Lulu will be the first with a competitive bid sale, which is due to close of January 31. The expectation, put politely, is that the competitive tenders will generate higher sales prices for Lulu roughs than would have otherwise been the case.

The third near-term catalyst for Lucapa is the release of the first bulk sample results from its exciting Brooking diamond project in Western Australia’s remote West Kimberley region.

It’s where drilling has somewhat amazingly returned large numbers of micro and macro diamonds from drill core at the Little Spring Creek discovery.

Lucapa followed up in the December quarter by taking a bulk sample to get a better fix on whether it was on to a commercial proposition. The high clay content has meant the process of producing a heavy mineral concentrate and then “picking” out the diamonds has taken longer than first thought.

But the results are not far off now and could well excite the market.

Euroz highlighted the strong newsflow from Lucapa following the December quarter report. It has a 61c price target on the stock.

Bellevue is Macquarie’s explorer winner 

The research crew at Macquarie have just released their annual “thematic” tome on the global precious metal developers and explorers. A fine piece of work it is too.

Today’s interest is in which stock Macquarie picked as its top global explorer, the emphasis being on global.

Bellevue Gold (BGL) has won the day. Managing director Steve Parsons and the mining investor with the biggest smile in the business, Tolga Kumova with his 10% stake in the company, will be pleased.

They might well celebrate with a nip of Starward single malt whisky.

Yesterday, Kumova said he can’t wait for the pending resource upgrade at Bellevue’s namesake project, 40km north of Leinster in WA on the Wiluna-Norseman gold belt.

Others seem to be thinking the same as Bellevue has started off the new year on a bit of tear, rising from 41c to 49.5c for a market cap of $220m.

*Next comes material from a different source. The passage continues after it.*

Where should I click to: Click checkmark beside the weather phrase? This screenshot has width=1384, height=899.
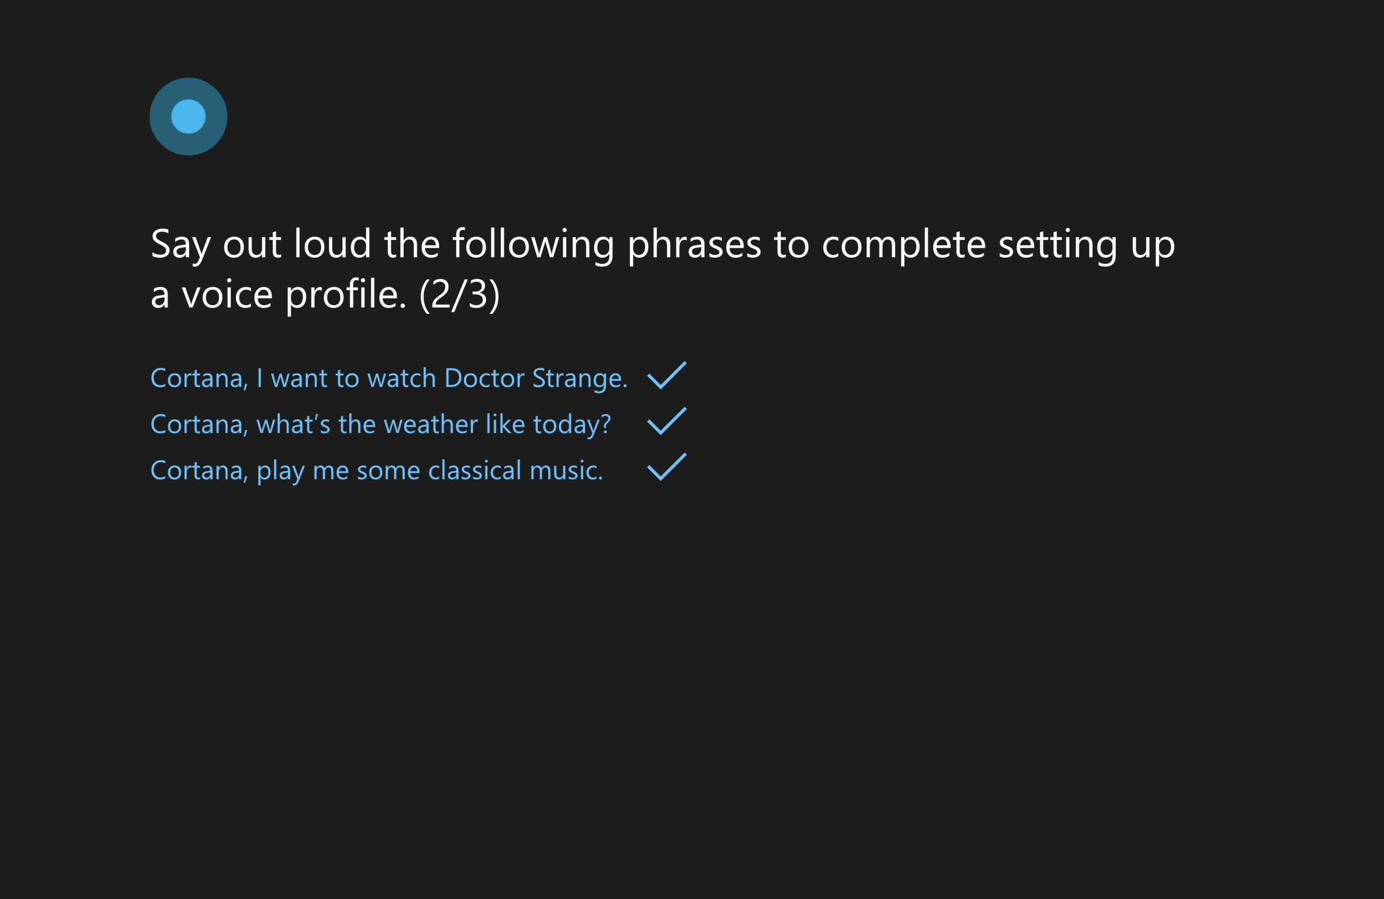click(666, 422)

Bellevue is the old high-grade mine that was forgotten about for 20 years before Parsons came along and took a punt that the old girl had more to give.

And it has done just that, with last year’s discovery of the Viago lode (550,000oz at a spectacular 22/g/t gold) carrying the resource base to 1.04Moz at 12.3g/t.

Based on the exceptional rate that Bellevue has grown the resource to date, the market reckons there is good potential for the resource to grow to 1.5-2Moz, maybe more.

Macquarie did not say that. But it did say that its expects Bellevue to “deliver a resource upgrade in early 2019 given the strong drilling results post the previous resource cut off.”

“We also anticipate consistent news flow from exploration activities, particularly as Bellevue tries to define the extents of the high-grade Viago system,” Macquarie said.

“Bellevue has only recently been defining extensions to the previously mined Bellevue system and we believe this could also add further to resources over 2019.”

Macquarie has a 70c price target on the stock, which is based on a development “scenario” for Bellevue that envisages a 1Moz mining “inventory’’ at 10.8g/t producing 116,000oz annually for an initial 8.5 years at an AISC of $A840/oz.

It assume $105m in capex for a 350,000tpa process plant and supporting infrastructure. Having said that, Macquarie is no different to others in thinking that Bellevue is a prime takeover candidate.

“We believe Bellevue to have strong acquisition potential given the project’s high-grade and proximity to a sealed highway.”’

Canaccord pondered the same thing back in October (its mining scenario was a 500,000tpa operation yielding 150,000oz annually from early 2021 at an AISC of $A850 an ounce for an initial 5.5 years).

It noted that there were half a dozen or so treatment plants owned by others within 200km of Bellevue, presumably all of which would welcome the boost that would come from blending Bellevue’s high-grade ore with their own.

Canaccord nominated Gold Fields and Saracen as the most likely acquirers.

Talking about M & A . . .

Macquarie reckons there could well be a wave of M & A in 2019 for the “fewer quality” development plays out there globally.

It is recommending investors take a basket approach and buy all of its top picks, which would be good for business, if investors were to follow through.

There are eight of them in its basket, of which three are Aussies – Gold Road (GOR), West African (WAF) and Dacian (DCN).